Good things truly do come to those who wait

The Sunday of Labor Day Weekend, I had a few things to get off my to-do list. Since they involved a lot of writing, I referred to it as my ‘homework’ since it wasn’t the fun sort of writing but more of the necessary kind. It took a few hours and a lot of brain power, so when I was done, I decided to reward myself and have a little fun.

It was later afternoon, so I headed to the Riverfront Jazz Fest. I didn’t even check to see who was performing, because it didn’t matter. I just wanted to get out and enjoy the park, the people and some great music. I did take my umbrella, just in case.

I got to the park and walked over to my usual sitting spot and plopped myself down. As I settled in and began to bop to the jazzy rhythms, I took a look around and had to laugh. I know people like to camp out a bit at Jazz Fest and enjoy good food and drink, but the group next to me had a spread fit for a king.

There was a large table with a tablecloth set with all sorts of yummy things, but what really impressed me was the matching flowered centerpieces and matching candelabras. Very nice.

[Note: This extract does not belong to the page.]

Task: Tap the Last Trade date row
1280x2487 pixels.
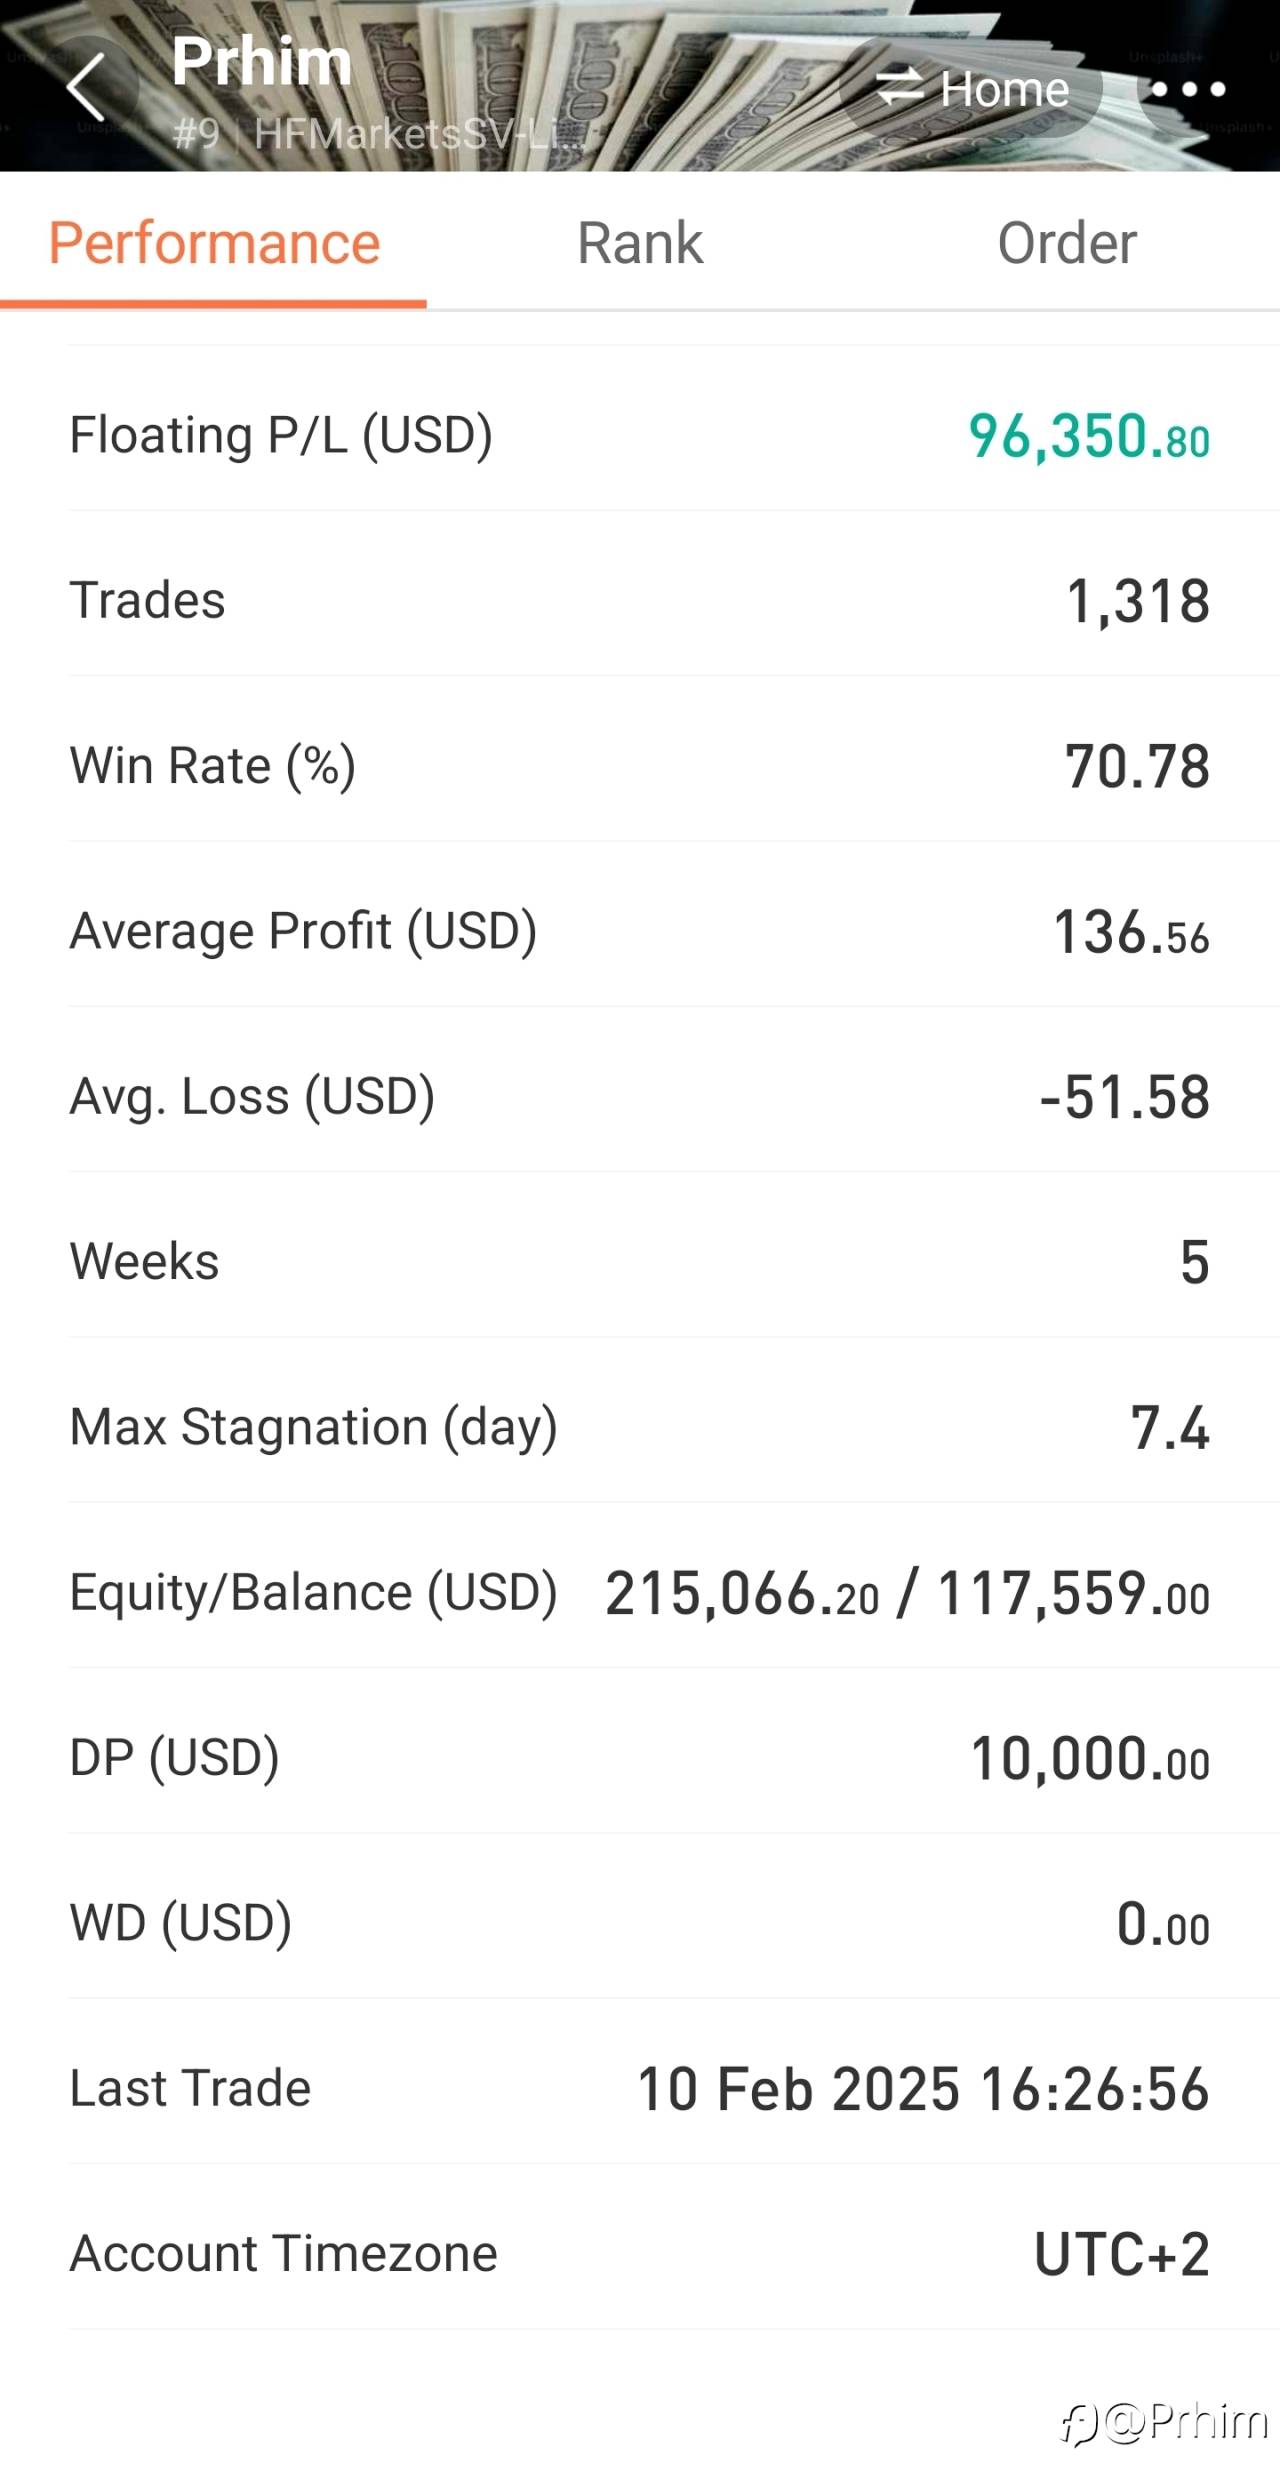Action: pyautogui.click(x=640, y=2089)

As I continued to look around, I saw a lot of similar groupings, but not quite as ornate as my neighbor’s. I thought it was great that people decided to go all out and enjoy the afternoon in such a classy way.

The crowd was lovely, all chatting away with their friends or moving to the music, some doing the salsa, some sharing a romantic moment on a blanket and a glass of wine, and some munching down on the great food that was available at the park. People had brought kids and dogs and who knows what all, and it was just a general mélange of happy going on.

I always think it’s neat when a large group of diverse people can get together and enjoy a happy, peaceful common experience. We need more positive juju in the world, and nothing builds good juju like music.

As the music played, the sky slowly began to change. I kept looking westward, checking the clouds, but it didn’t really seem too threatening. I figured it would pass. And it almost did. But the wind picked up at last and sprinkles began to fall.

The singer on stage said she would keep on singing regardless, and comically added lyrics and entire songs about the changing weather, as a few patrons began to pick up their things and head out.

An announcement was made about the weather that was approaching, but many decided to stay – until it was obvious that the rain was determined to come, and all those lovely spreads started to get dismantled. But too late, as those patrons were soaked by the time everything was put away.

A small group in chairs, huddled beneath three large umbrellas, sat closely to each other, clutching their still-lit candles very close to their chest. I laughed out loud at their determination to stay put.

And myself, I was still enjoying it all. I had nothing planned for the evening, and a little rain never bothered me, so I stood under my big umbrella and watched the mass exodus with great amusement while the jazz continued to play. Eventually the ducks took over the park, combing the grounds for dropped food while the remainder of the crowd gathered in the three or four tents on the grounds.

Once the rain let up, the music had stopped. I was getting a bit hungry and thought I would grab some supper while waiting to see if the last band would perform. I wandered over to the food truck and was delighted to discover an old friend working inside.

We chatted a bit and she teased if I was going to write about the festival getting rained out in my weekly column. At the time, I didn’t think I was, but in a few more paragraphs, you’ll see why I changed my mind.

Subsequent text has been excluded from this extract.